Items from a data source:
■ ■ ■ ■ ■ ■ ■
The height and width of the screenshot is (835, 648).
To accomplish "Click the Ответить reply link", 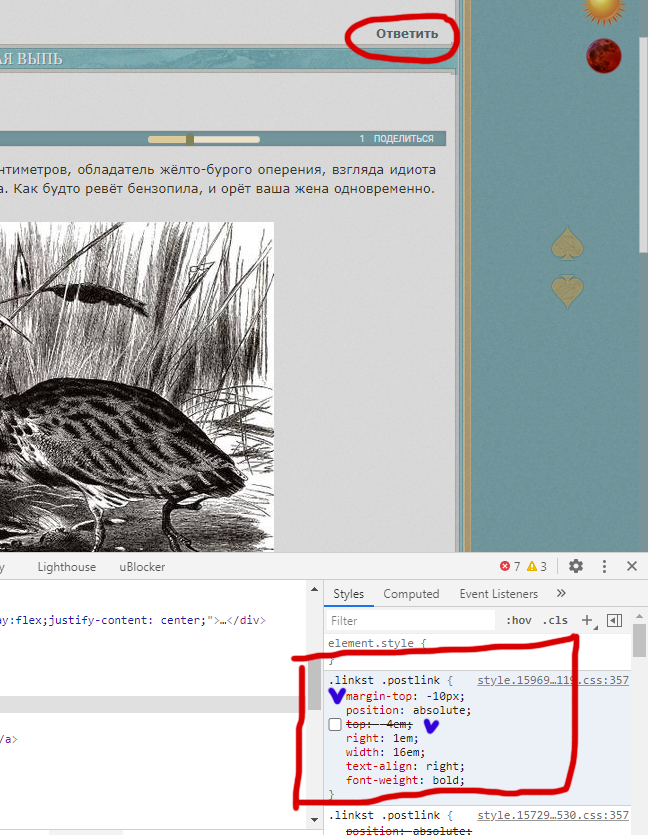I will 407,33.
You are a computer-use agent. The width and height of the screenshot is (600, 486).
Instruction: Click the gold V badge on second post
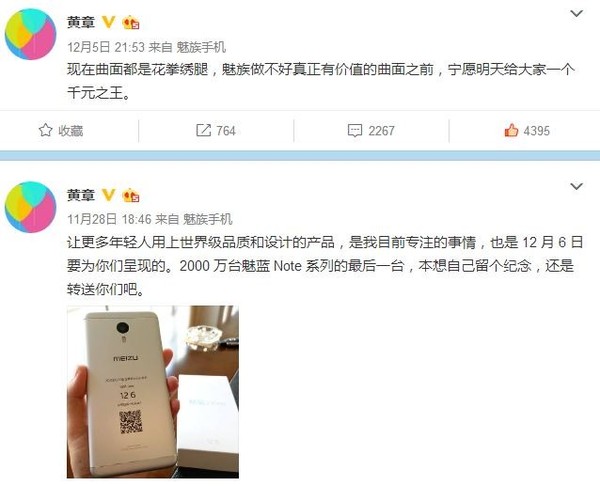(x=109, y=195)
■ ■ ■ ■ ■ ■ ■
- _Work instruction_
In the records above, locate the lines holding the word "height". Copy each of them.

- _Problem solution_
The height and width of the screenshot is (835, 648).
You are a computer-use agent. The width and height of the screenshot is (600, 486).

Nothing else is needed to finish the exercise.